(Stored items)
============

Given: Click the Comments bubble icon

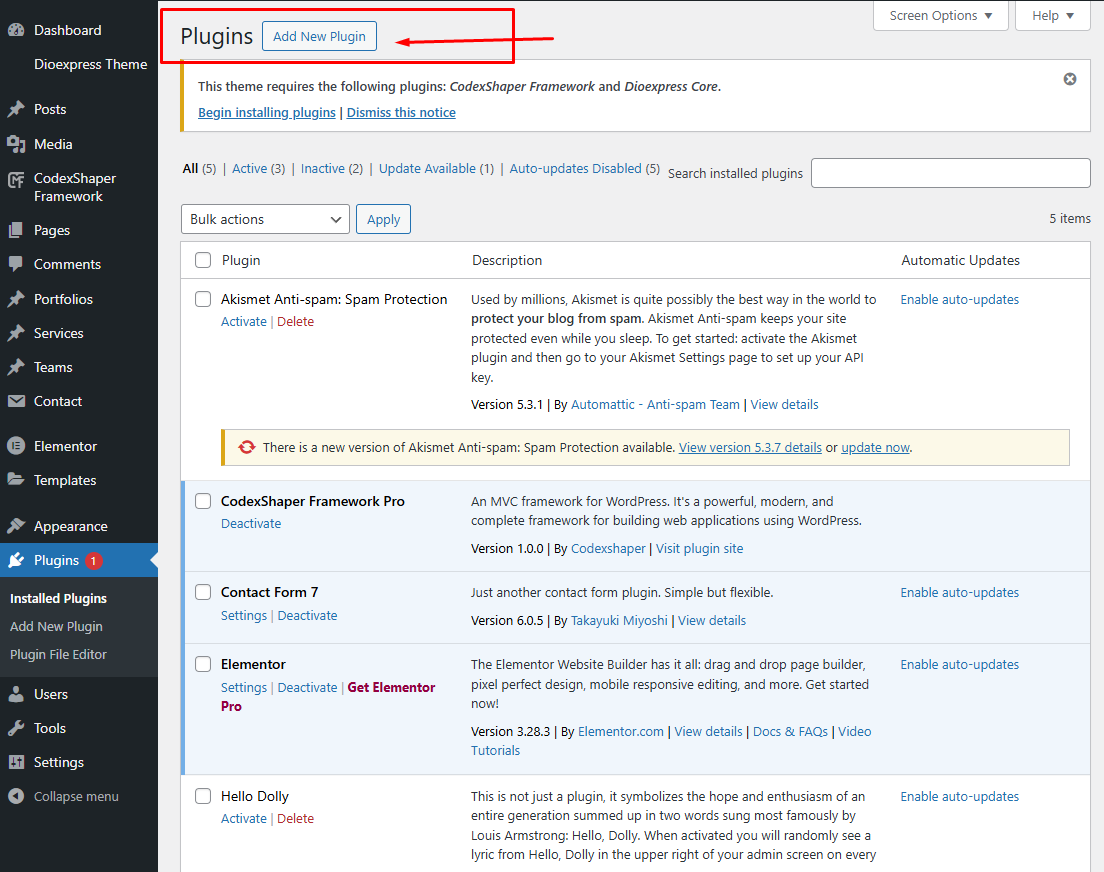Looking at the screenshot, I should pos(16,264).
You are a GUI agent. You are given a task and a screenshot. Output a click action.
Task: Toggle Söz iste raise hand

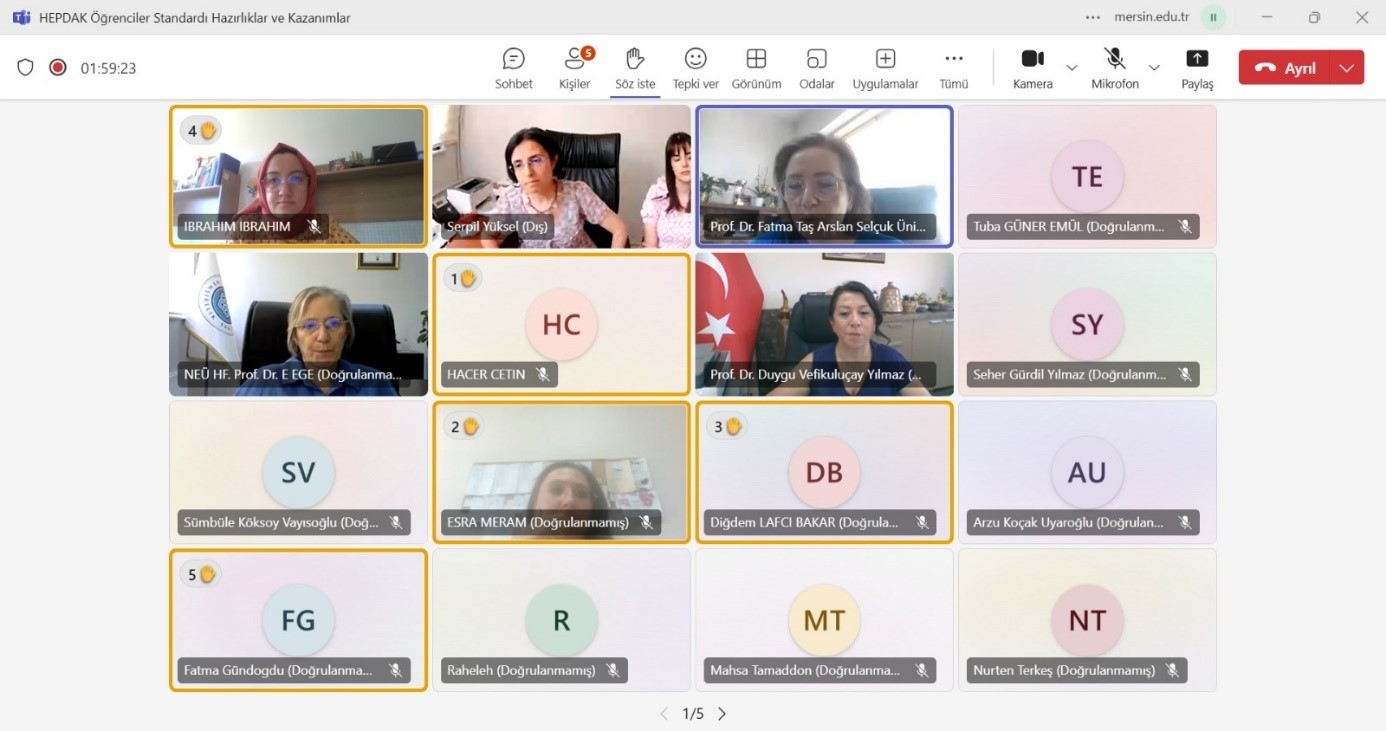pyautogui.click(x=634, y=68)
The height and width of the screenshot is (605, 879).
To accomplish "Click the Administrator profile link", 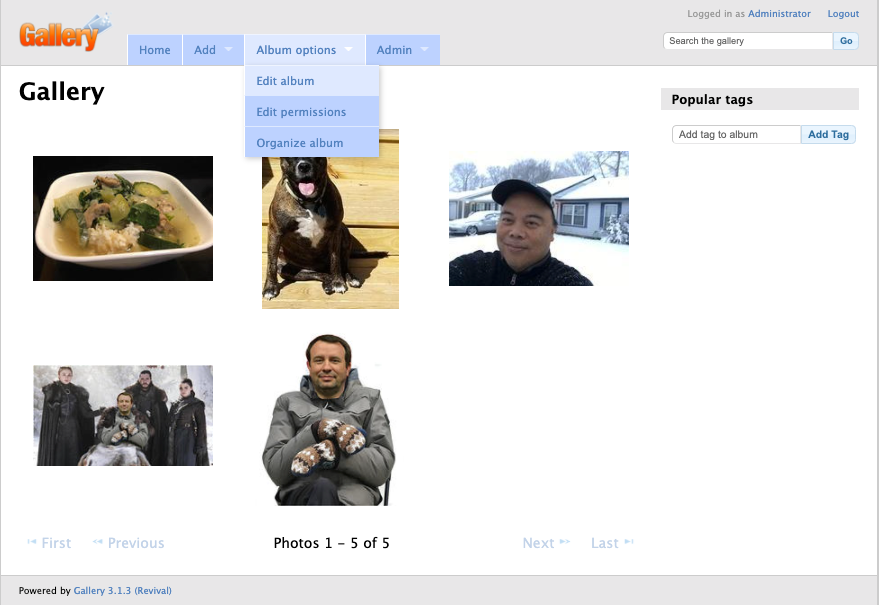I will (779, 14).
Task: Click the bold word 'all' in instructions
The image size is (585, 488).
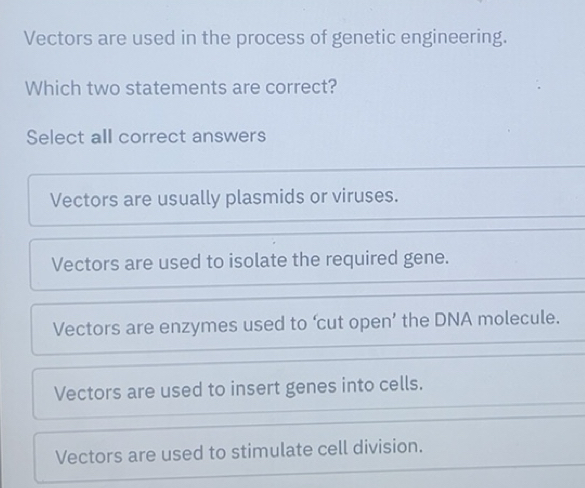Action: 101,136
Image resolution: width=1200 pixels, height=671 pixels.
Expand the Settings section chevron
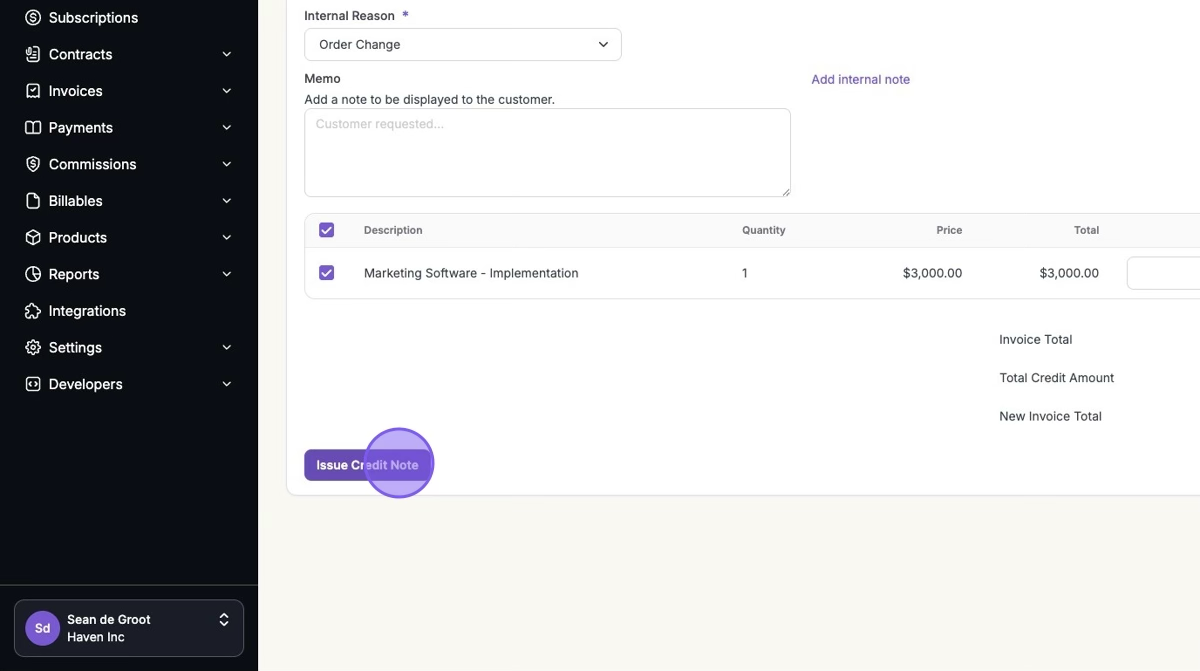pos(227,348)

============

» The task: Say how many lines of the entries above include the string "width", giving the number and nothing else.

» Result for this task: 2